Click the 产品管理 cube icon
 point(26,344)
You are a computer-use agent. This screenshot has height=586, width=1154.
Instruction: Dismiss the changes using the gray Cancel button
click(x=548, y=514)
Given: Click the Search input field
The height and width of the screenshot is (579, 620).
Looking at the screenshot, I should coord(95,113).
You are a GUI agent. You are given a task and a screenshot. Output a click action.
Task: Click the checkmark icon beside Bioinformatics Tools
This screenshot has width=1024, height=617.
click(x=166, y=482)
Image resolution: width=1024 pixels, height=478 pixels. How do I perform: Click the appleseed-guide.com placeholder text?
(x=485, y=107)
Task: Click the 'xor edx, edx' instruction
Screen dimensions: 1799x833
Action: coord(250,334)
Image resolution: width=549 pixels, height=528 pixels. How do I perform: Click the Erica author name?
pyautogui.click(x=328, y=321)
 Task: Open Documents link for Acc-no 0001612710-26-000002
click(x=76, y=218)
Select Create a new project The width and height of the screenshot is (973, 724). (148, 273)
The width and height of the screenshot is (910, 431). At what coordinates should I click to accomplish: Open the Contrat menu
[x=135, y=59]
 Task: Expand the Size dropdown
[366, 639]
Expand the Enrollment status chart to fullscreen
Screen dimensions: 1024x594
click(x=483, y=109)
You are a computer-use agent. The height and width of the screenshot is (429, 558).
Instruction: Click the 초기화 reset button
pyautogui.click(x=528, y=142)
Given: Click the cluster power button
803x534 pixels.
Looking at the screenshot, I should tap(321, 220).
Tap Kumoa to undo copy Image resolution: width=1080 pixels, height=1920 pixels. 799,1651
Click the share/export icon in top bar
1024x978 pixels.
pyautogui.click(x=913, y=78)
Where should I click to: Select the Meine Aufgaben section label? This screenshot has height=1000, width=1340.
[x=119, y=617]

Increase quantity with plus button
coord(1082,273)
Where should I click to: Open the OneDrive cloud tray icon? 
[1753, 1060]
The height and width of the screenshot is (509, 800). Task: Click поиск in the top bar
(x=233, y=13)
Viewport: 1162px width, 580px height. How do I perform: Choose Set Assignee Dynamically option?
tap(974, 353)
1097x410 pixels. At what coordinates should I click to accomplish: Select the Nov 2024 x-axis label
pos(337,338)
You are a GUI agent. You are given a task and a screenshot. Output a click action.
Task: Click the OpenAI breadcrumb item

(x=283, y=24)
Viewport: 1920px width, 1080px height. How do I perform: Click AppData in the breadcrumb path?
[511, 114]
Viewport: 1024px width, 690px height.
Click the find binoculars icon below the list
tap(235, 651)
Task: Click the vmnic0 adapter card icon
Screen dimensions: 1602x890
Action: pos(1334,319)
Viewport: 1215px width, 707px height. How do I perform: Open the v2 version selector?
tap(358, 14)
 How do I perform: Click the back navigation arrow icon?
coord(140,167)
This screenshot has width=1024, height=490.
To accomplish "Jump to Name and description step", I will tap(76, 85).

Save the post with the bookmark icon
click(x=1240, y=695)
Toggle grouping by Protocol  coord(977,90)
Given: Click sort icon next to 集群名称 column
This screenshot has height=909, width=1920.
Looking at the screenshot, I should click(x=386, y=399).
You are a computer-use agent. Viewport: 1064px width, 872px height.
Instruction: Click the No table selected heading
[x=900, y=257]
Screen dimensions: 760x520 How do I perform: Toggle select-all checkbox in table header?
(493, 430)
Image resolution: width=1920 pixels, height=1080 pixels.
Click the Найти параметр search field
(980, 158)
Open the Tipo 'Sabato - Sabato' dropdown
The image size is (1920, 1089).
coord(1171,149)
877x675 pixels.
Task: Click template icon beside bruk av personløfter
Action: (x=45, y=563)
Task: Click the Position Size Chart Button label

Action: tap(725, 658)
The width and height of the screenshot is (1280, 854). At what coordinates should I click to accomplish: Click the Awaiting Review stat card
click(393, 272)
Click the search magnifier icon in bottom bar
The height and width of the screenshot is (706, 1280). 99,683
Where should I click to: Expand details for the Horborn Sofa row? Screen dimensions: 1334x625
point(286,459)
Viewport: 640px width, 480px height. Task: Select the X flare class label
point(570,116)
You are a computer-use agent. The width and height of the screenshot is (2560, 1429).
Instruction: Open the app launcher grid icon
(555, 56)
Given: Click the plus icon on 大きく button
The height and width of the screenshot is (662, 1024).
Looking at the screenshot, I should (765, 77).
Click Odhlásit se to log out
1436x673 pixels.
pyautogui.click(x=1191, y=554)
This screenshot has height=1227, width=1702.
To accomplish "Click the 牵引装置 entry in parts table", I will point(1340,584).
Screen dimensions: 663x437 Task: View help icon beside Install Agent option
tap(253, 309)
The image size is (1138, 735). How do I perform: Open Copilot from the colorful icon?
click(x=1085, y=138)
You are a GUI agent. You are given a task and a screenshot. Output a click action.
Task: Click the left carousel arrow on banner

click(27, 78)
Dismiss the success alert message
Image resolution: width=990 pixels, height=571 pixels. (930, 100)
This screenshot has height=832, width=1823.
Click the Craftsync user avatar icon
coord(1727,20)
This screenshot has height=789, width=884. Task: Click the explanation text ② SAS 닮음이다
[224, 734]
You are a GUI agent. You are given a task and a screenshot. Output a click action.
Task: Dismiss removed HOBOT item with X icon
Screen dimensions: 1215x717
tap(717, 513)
---*---
Stated problem: Copy every one of the records above word for word, leaving none out.

Output for this task:
Click the 产品管理 cube icon
 point(26,344)
You are a computer-use agent. This screenshot has height=586, width=1154.
Instruction: Dismiss the changes using the gray Cancel button
click(x=548, y=514)
Given: Click the Search input field
The height and width of the screenshot is (579, 620).
Looking at the screenshot, I should coord(95,113).
You are a GUI agent. You are given a task and a screenshot. Output a click action.
Task: Click the checkmark icon beside Bioinformatics Tools
This screenshot has width=1024, height=617.
click(x=166, y=482)
Image resolution: width=1024 pixels, height=478 pixels. How do I perform: Click the appleseed-guide.com placeholder text?
(x=485, y=107)
Task: Click the 'xor edx, edx' instruction
Screen dimensions: 1799x833
Action: coord(250,334)
Image resolution: width=549 pixels, height=528 pixels. How do I perform: Click the Erica author name?
pyautogui.click(x=328, y=321)
 Task: Open Documents link for Acc-no 0001612710-26-000002
click(x=76, y=218)
Select Create a new project The width and height of the screenshot is (973, 724). (148, 273)
The width and height of the screenshot is (910, 431). At what coordinates should I click to accomplish: Open the Contrat menu
[x=135, y=59]
 Task: Expand the Size dropdown
[366, 639]
Expand the Enrollment status chart to fullscreen
Screen dimensions: 1024x594
click(x=483, y=109)
You are a computer-use agent. The height and width of the screenshot is (429, 558).
Instruction: Click the 초기화 reset button
pyautogui.click(x=528, y=142)
Given: Click the cluster power button
803x534 pixels.
Looking at the screenshot, I should tap(321, 220).
Tap Kumoa to undo copy Image resolution: width=1080 pixels, height=1920 pixels. 799,1651
Click the share/export icon in top bar
1024x978 pixels.
pyautogui.click(x=913, y=78)
Where should I click to: Select the Meine Aufgaben section label? This screenshot has height=1000, width=1340.
[x=119, y=617]

Increase quantity with plus button
coord(1082,273)
Where should I click to: Open the OneDrive cloud tray icon? 
[1753, 1060]
The height and width of the screenshot is (509, 800). Task: Click поиск in the top bar
(x=233, y=13)
Viewport: 1162px width, 580px height. How do I perform: Choose Set Assignee Dynamically option?
tap(974, 353)
1097x410 pixels. At what coordinates should I click to accomplish: Select the Nov 2024 x-axis label
pos(337,338)
You are a GUI agent. You are given a task and a screenshot. Output a click action.
Task: Click the OpenAI breadcrumb item

(x=283, y=24)
Viewport: 1920px width, 1080px height. How do I perform: Click AppData in the breadcrumb path?
[511, 114]
Viewport: 1024px width, 690px height.
Click the find binoculars icon below the list
tap(235, 651)
Task: Click the vmnic0 adapter card icon
Screen dimensions: 1602x890
Action: pos(1334,319)
Viewport: 1215px width, 707px height. How do I perform: Open the v2 version selector?
tap(358, 14)
 How do I perform: Click the back navigation arrow icon?
coord(140,167)
This screenshot has width=1024, height=490.
To accomplish "Jump to Name and description step", I will tap(76, 85).

Save the post with the bookmark icon
click(x=1240, y=695)
Toggle grouping by Protocol  coord(977,90)
Given: Click sort icon next to 集群名称 column
This screenshot has height=909, width=1920.
Looking at the screenshot, I should click(x=386, y=399).
You are a computer-use agent. Viewport: 1064px width, 872px height.
Instruction: Click the No table selected heading
[x=900, y=257]
Screen dimensions: 760x520 How do I perform: Toggle select-all checkbox in table header?
(493, 430)
Image resolution: width=1920 pixels, height=1080 pixels.
Click the Найти параметр search field
(980, 158)
Open the Tipo 'Sabato - Sabato' dropdown
The image size is (1920, 1089).
coord(1171,149)
877x675 pixels.
Task: Click template icon beside bruk av personløfter
Action: (x=45, y=563)
Task: Click the Position Size Chart Button label

Action: tap(725, 658)
The width and height of the screenshot is (1280, 854). At what coordinates should I click to accomplish: Click the Awaiting Review stat card
click(393, 272)
Click the search magnifier icon in bottom bar
The height and width of the screenshot is (706, 1280). 99,683
Where should I click to: Expand details for the Horborn Sofa row? Screen dimensions: 1334x625
point(286,459)
Viewport: 640px width, 480px height. Task: Select the X flare class label
point(570,116)
You are a computer-use agent. The width and height of the screenshot is (2560, 1429).
Instruction: Open the app launcher grid icon
(555, 56)
Given: Click the plus icon on 大きく button
The height and width of the screenshot is (662, 1024).
Looking at the screenshot, I should (765, 77).
Click Odhlásit se to log out
1436x673 pixels.
pyautogui.click(x=1191, y=554)
This screenshot has height=1227, width=1702.
To accomplish "Click the 牵引装置 entry in parts table", I will point(1340,584).
Screen dimensions: 663x437 Task: View help icon beside Install Agent option
tap(253, 309)
The image size is (1138, 735). How do I perform: Open Copilot from the colorful icon?
click(x=1085, y=138)
You are a GUI agent. You are given a task and a screenshot. Output a click action.
Task: Click the left carousel arrow on banner

click(27, 78)
Dismiss the success alert message
Image resolution: width=990 pixels, height=571 pixels. (930, 100)
This screenshot has height=832, width=1823.
Click the Craftsync user avatar icon
coord(1727,20)
This screenshot has height=789, width=884. Task: Click the explanation text ② SAS 닮음이다
[224, 734]
You are a GUI agent. You are given a task and a screenshot. Output a click action.
Task: Dismiss removed HOBOT item with X icon
Screen dimensions: 1215x717
tap(717, 513)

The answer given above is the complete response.